Selection.
________
Perfectly positioned as the opening track to ensure continued listening, “Boom Boom” may be the most familiar, given that his boogie style evolved most directly from it. Contemporary bluesmen Big Head Todd & The Monsters covered it, with the author in tow, on Beautiful World back in 1997, but Hooker sounds more ominous on his own though, as is also true of  “It Serves Me Right,” to which arrangement The J. Geils Band hewed closely on their eponymous debut and rightly so: it defines the truth(s) of the blues.

Likewise, the Doors included “Crawlin’ Kingsnake” on their final album with the late Jim Morrison because it not only fits the return-to-roots concept of  LA Woman, but its imagery correlated with the poetry of their frontman. On a lesser-known front, “Dimples” was part of the early repertoire of The Allman Brothers Band, most significantly as the sole song on which founder and guitarist Duane Allman sang lead. The sense of humor within the tune is only partially camouflaged by the salty sense of perspective in the lyric, not to mention its assertive rhythm.
________
Records shown.
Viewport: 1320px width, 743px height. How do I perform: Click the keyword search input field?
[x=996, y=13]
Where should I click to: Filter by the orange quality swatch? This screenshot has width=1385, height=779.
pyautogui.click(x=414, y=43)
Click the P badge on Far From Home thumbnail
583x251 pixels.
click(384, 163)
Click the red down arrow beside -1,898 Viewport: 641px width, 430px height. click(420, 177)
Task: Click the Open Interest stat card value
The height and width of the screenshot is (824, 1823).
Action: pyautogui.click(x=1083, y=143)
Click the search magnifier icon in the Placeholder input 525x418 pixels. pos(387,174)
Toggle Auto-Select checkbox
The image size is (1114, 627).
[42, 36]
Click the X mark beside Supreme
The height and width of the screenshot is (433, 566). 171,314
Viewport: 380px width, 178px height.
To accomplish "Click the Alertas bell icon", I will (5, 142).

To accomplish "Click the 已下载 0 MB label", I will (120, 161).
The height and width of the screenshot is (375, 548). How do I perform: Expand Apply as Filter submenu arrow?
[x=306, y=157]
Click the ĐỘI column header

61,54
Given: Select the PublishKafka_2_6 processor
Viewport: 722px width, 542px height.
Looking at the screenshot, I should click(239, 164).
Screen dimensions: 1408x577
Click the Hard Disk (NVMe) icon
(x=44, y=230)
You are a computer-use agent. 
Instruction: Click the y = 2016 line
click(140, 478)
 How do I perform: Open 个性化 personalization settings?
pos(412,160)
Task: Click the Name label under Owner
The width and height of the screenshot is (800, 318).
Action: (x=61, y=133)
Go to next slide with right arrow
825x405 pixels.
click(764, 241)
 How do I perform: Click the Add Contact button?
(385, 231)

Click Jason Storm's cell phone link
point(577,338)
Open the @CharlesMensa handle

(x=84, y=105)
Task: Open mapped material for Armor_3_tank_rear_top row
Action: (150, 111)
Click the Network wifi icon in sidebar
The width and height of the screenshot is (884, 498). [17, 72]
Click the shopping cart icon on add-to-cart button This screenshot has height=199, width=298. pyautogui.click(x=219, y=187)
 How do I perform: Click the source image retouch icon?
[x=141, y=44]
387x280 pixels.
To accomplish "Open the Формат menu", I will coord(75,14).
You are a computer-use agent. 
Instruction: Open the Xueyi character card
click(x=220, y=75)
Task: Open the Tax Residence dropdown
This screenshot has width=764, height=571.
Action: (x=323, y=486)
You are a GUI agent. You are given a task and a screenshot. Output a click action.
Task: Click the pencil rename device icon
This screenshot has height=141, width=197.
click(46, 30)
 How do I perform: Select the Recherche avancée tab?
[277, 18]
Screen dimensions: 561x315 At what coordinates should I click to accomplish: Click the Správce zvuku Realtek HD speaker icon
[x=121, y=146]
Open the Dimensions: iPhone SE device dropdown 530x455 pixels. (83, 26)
________
Tasks for this exercise.
a) Which song titles does the passage about blues covers name?
b) Which lines of the listing contain the string "arrow"? Extract each one in full, treating case as significant.

Answers.
a) "Boom Boom," "It Serves Me Right," "Crawlin' Kingsnake," and "Dimples."

b)
Click the red down arrow beside -1,898 Viewport: 641px width, 430px height. click(420, 177)
The height and width of the screenshot is (375, 548). How do I perform: Expand Apply as Filter submenu arrow?
Go to next slide with right arrow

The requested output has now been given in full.